I was looking for speakers that would allow me to enjoy classic rock at reasonable volume. NOT at a venue volume. I don’t like loud music at all. Thus something that allows me to have full spectrum sound without having to crank in up. First I tried ProAc 38R, which were nice, but lacked bass at low volumes. Accuphase amp has loudness and tone controls, but they did not quite worked to my satisfaction.

So I ordered a pair of GR Research Bully, assembled. GR typically sells kits, but I am not into finishing cabinets so rather prefer it professionally done. It took about 12 weeks from the order to delivery. I did not buy matching stands and instead ordered custom metal made for me.

I am very satisfied. The bass section is powered - the amp is Rhythmik. It is, effectively, a subwoofer and is very adjustable - crossover frequency 40-120Hz, phase 0-180 and even includes parametric equalizer. This allowed me to adjust amount of bass to the volume level I prefer.

The speakers come with printed measurement chart (in GR Research room). I also performed a number of measurements in my room with UMIK-1 and REW for Windows. I could make frequency response pretty close to linear, but prefer a bump below 100 Hz to compensate for lower listening volumes. Waterfall is also very clean, no ringing.

Associated gear: Denafrips Terminator with DDC, Rega P6 + SoundSmith MC, Pass XP-12, Accuphase E650. The room is 30x16x8 with some acoustic panels and ASC Tube traps.

Room frequency response

Room waterfall

mikhailark

I didn’t say you need a sub to get good bass. I don’t have subs in my current setup nor did I have subs in my large dedicated audio room. But I had large speakers with 11” woofers and used the Cardas/Jim Smith speaker positioning to get maximum clean bass. 
My reply was to the OP was to add subs to get better bass at lower volumes especially in a larger room. No matter what size of speaker you have, the lower the volume, you won’t have the volume of air to get bass. This also is true in a smaller room because you can’t turn the volume up to get the woofers moving.

In my new smaller room, I went down in woofer size (multiple smaller woofers) and now at lower volumes, I get great clean bass. My larger speakers with my larger woofers over powered my room, even with thousands of $$$ of room treatments.

I’ve been watching Danny’s videos for years.  I find them mostly entertaining and a little bit educational. I have used some of his No Rez in a subwoofer I built and it worked well.
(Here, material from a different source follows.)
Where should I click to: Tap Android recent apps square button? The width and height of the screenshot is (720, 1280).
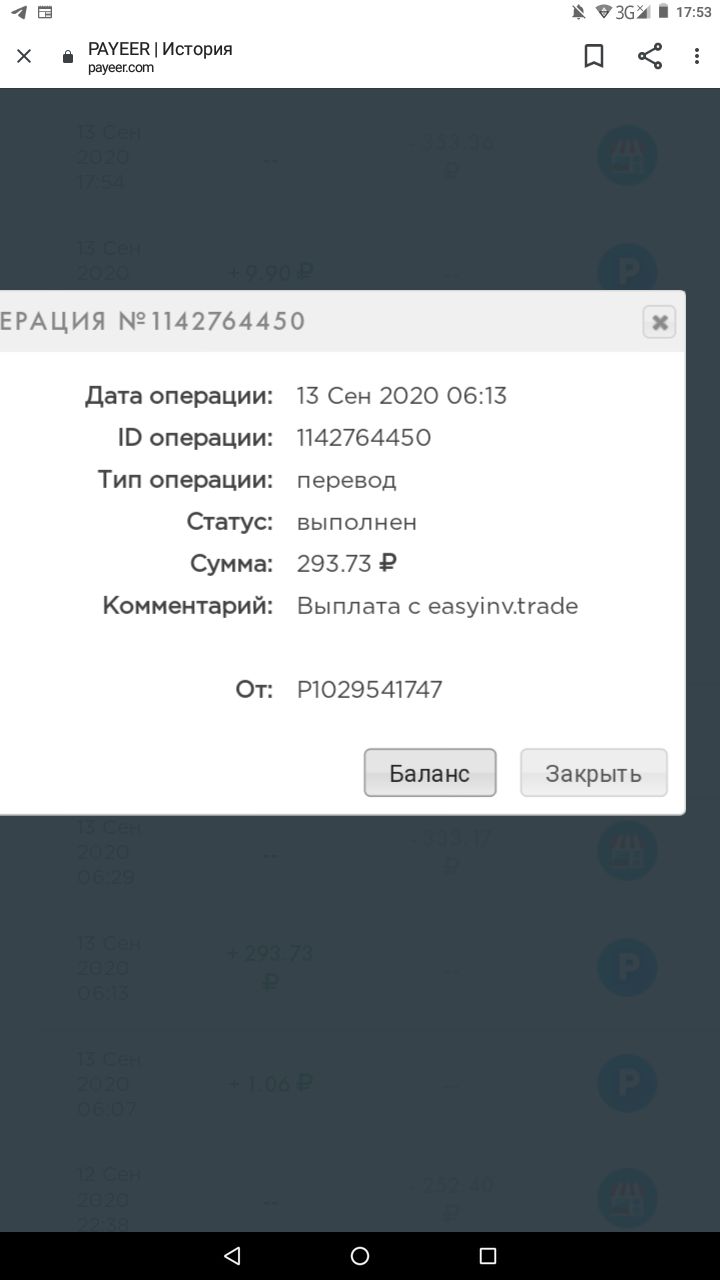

A couple of things. IMO, The OP tried to do the impossible in the beginning, no passive speaker was going to provide decent bass at low volumes, and IMO the only way to get even bass at low volumes is to get 1 or many powered subwoofers. GR makes very nice speakers, but you could have purchased hundreds of other speakers with a couple of REL subwoofers and achieved what you were looking for. Many other speakers in the past couple of decades have provided powered subwoofers in their speakers, like definitive technology.

Buying a subwoofer is one thing, integrating it correctly is another. The designer (especially if he knows what he’s doing) has additional dofs open in the design phase if he chose to integrate powered subs crossing over as high (a case can be made for it).

I have no idea how some guys claim to have accurately integrated the infamous REL subwoofers in their purist systems that don’t even provide a variable phase input to an user (sounds like a lie to me).